RECORDED DATA

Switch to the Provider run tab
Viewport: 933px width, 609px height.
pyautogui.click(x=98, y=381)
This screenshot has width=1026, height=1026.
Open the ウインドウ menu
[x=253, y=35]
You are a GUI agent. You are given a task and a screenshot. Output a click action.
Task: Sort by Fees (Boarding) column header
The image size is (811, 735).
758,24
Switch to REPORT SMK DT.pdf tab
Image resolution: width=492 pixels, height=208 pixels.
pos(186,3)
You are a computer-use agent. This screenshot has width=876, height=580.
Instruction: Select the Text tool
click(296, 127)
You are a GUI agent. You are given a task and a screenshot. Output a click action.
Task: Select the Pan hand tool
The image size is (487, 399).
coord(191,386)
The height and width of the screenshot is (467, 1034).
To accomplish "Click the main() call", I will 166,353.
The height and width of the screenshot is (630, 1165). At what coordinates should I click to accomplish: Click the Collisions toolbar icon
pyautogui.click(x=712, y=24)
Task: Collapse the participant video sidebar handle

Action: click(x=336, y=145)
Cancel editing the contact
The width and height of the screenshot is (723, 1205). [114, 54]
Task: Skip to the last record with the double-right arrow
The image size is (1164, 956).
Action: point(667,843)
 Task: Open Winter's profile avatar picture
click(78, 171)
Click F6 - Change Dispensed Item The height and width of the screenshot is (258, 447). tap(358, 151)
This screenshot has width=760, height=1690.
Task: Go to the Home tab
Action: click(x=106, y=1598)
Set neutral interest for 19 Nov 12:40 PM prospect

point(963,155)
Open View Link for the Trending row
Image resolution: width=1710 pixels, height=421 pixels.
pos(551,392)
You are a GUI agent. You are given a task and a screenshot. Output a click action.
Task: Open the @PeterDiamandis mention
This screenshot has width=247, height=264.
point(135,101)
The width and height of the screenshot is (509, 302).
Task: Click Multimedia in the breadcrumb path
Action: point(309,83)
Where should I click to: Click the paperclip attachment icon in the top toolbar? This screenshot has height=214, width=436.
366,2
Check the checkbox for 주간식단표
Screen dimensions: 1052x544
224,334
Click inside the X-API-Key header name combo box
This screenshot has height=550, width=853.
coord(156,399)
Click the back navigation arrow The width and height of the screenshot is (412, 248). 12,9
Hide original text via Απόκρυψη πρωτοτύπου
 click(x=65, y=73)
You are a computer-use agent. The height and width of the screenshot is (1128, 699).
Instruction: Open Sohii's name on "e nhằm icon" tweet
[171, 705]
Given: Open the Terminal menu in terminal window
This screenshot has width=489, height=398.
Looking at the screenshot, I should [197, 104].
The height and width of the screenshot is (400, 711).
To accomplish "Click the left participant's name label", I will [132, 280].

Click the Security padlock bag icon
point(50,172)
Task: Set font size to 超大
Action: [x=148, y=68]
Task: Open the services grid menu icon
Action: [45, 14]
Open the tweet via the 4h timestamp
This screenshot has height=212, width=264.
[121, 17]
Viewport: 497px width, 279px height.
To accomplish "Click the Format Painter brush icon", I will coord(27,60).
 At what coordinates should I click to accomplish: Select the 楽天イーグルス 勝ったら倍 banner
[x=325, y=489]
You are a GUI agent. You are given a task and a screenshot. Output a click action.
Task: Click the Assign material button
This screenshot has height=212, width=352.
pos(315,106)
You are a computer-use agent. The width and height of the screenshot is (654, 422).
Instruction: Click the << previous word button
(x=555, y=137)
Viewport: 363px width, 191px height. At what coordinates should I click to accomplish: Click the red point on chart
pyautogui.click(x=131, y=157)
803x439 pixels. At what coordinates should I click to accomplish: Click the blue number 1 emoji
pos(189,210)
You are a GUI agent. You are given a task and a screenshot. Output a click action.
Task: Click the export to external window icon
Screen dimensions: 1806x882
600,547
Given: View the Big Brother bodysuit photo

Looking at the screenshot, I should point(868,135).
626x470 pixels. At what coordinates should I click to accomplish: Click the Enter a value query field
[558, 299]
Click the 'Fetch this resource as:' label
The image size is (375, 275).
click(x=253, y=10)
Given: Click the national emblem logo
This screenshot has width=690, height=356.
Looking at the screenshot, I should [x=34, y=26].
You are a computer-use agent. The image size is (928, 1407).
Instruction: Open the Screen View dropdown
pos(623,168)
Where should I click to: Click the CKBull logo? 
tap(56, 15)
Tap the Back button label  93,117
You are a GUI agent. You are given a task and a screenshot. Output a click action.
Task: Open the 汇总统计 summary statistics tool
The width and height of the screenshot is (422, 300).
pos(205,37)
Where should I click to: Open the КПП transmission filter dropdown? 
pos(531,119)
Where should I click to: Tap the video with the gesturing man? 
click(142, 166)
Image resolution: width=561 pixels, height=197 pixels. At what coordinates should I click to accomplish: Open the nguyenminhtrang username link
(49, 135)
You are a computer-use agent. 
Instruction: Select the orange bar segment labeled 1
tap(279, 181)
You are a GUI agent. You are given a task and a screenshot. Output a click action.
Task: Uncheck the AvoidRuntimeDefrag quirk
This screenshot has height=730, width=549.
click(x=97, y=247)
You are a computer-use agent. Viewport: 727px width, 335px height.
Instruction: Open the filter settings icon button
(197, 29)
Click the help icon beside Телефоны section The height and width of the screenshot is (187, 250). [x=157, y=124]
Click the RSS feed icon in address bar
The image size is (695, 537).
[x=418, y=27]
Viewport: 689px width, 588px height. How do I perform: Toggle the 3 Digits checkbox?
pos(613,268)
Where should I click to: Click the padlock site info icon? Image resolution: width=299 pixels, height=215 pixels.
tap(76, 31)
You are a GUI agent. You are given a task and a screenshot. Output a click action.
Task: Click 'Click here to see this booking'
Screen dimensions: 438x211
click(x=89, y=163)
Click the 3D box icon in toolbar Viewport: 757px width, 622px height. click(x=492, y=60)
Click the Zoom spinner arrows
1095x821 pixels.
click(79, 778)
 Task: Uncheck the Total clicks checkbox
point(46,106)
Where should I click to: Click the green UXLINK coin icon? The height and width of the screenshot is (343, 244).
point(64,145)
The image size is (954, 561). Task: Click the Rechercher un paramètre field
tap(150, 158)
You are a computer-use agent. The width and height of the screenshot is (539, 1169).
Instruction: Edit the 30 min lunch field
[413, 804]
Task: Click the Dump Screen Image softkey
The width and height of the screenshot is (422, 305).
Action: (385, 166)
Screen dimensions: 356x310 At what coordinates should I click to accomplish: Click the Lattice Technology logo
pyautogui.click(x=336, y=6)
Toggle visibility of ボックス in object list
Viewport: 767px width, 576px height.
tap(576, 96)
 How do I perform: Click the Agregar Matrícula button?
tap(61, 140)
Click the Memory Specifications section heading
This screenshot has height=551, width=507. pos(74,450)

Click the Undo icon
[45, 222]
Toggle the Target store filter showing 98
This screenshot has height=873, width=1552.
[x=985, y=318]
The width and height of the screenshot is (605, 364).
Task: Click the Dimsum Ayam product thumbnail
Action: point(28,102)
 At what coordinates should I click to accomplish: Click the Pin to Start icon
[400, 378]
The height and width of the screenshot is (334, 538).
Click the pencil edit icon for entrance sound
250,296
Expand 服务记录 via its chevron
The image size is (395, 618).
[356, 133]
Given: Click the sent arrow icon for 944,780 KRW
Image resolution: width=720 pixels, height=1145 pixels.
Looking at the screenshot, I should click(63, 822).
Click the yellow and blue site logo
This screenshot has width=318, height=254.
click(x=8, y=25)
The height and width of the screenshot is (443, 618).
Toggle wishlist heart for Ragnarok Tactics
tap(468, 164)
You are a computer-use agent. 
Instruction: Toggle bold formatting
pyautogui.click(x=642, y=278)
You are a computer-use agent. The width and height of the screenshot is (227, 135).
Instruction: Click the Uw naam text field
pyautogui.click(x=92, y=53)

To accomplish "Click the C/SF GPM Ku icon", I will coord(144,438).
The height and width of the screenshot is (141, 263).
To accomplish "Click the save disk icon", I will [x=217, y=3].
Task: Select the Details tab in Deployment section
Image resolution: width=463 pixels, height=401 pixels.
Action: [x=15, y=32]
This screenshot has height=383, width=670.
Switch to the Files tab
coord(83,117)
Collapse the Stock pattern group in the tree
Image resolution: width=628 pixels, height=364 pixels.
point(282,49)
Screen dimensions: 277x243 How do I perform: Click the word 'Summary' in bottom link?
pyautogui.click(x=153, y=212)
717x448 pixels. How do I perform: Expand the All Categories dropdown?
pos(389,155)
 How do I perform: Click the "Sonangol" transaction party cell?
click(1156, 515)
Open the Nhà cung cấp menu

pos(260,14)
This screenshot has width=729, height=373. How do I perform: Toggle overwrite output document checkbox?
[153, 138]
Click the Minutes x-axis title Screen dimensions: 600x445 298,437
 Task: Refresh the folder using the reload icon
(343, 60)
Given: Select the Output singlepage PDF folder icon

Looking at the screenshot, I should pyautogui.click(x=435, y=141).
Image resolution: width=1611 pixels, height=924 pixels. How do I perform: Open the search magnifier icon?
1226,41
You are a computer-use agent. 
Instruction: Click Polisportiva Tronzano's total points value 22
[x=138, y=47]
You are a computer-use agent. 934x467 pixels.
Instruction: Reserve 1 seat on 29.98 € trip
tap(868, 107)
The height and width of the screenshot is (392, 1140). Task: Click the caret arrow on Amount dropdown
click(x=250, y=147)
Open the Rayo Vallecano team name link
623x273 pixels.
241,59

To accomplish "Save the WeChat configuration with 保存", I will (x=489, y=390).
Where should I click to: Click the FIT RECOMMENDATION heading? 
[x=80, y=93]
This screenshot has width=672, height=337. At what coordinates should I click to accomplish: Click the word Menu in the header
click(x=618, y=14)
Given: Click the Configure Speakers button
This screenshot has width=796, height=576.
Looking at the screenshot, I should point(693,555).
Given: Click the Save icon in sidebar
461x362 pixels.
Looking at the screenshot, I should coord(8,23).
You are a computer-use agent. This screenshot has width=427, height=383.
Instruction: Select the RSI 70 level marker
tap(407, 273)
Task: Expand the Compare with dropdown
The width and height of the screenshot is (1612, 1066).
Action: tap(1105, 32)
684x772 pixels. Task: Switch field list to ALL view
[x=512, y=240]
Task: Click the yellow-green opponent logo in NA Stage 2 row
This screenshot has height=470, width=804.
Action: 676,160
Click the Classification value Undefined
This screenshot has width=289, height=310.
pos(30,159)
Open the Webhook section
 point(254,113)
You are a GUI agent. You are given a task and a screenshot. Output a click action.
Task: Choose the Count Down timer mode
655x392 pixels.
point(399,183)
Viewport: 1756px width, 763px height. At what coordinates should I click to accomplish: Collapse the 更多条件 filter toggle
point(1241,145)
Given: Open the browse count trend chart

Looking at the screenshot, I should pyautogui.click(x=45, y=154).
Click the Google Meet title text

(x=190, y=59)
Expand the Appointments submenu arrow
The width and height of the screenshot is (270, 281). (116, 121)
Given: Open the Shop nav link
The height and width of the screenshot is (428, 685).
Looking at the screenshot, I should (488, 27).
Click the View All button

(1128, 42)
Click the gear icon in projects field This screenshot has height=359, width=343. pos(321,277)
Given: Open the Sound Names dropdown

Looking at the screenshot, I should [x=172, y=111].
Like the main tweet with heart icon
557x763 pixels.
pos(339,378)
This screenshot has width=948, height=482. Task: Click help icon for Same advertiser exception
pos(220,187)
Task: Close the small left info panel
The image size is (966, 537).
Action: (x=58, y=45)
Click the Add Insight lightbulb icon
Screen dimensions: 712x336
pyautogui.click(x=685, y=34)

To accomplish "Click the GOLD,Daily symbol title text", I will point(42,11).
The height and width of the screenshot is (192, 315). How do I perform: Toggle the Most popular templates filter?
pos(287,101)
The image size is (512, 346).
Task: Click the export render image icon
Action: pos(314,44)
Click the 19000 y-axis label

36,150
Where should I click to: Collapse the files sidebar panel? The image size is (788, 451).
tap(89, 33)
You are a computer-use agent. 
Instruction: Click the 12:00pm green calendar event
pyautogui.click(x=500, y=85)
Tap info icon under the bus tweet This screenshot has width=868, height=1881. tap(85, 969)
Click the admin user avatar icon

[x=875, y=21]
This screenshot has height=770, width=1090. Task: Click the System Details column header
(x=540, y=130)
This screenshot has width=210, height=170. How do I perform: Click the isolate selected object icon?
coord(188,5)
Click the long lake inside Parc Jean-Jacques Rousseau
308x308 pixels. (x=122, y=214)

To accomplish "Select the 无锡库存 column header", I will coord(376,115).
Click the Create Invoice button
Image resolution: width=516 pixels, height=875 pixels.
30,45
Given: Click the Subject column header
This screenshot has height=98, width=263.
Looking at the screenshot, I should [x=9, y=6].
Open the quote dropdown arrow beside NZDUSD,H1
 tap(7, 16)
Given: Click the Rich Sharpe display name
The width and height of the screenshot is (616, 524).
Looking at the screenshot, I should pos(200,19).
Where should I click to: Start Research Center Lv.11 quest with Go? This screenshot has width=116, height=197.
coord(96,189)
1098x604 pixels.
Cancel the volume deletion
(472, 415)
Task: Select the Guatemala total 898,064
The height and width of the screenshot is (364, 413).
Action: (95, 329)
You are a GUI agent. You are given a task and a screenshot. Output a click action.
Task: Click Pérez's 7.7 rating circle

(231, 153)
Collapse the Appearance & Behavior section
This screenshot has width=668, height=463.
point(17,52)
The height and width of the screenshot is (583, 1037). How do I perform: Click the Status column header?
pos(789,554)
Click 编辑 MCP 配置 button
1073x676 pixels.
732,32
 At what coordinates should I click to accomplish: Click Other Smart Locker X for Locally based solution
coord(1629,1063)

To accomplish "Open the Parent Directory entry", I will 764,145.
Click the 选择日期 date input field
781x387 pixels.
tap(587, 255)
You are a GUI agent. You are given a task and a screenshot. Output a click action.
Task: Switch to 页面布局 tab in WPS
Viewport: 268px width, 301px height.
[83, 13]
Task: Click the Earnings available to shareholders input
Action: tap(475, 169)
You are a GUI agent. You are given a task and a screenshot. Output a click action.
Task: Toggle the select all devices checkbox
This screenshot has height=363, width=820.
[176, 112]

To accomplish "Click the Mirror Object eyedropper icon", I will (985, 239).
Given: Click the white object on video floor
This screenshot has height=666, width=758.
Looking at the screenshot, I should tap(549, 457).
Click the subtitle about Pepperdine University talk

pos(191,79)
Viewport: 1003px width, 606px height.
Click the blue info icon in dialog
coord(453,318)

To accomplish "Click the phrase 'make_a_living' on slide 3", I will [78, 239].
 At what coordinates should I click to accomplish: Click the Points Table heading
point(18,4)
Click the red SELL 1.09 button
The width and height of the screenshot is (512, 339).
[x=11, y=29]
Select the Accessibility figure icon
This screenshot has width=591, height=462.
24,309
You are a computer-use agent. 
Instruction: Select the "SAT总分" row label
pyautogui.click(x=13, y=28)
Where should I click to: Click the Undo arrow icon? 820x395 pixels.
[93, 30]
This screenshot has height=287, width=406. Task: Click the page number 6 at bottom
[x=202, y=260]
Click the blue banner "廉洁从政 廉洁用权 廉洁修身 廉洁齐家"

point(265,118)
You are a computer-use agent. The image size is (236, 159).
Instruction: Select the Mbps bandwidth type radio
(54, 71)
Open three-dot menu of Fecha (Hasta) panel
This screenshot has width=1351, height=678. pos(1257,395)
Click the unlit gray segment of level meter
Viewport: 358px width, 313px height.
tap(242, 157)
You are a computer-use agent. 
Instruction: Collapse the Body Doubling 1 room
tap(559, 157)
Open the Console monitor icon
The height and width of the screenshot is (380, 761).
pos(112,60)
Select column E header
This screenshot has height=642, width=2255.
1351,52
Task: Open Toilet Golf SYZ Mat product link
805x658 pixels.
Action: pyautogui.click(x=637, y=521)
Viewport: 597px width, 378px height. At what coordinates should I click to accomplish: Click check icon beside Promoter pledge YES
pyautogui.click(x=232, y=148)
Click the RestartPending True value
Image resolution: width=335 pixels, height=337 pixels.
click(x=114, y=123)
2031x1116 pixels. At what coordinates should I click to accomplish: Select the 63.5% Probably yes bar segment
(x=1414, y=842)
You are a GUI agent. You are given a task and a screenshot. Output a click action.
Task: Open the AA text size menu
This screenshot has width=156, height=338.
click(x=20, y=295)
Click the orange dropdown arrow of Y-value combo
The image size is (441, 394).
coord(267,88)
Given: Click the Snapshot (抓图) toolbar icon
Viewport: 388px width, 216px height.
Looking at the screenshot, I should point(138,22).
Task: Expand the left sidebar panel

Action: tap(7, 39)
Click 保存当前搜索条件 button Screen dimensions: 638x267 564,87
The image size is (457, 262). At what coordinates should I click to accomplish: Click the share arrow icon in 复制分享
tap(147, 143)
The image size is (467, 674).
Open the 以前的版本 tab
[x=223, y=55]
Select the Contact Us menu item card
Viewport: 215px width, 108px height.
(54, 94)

WORK INSTRUCTION
For the string "window", show each line of the listing where it appears.

SOLUTION TO THIS PROBLEM
Given: Open the Terminal menu in terminal window
Task: Click the export to external window icon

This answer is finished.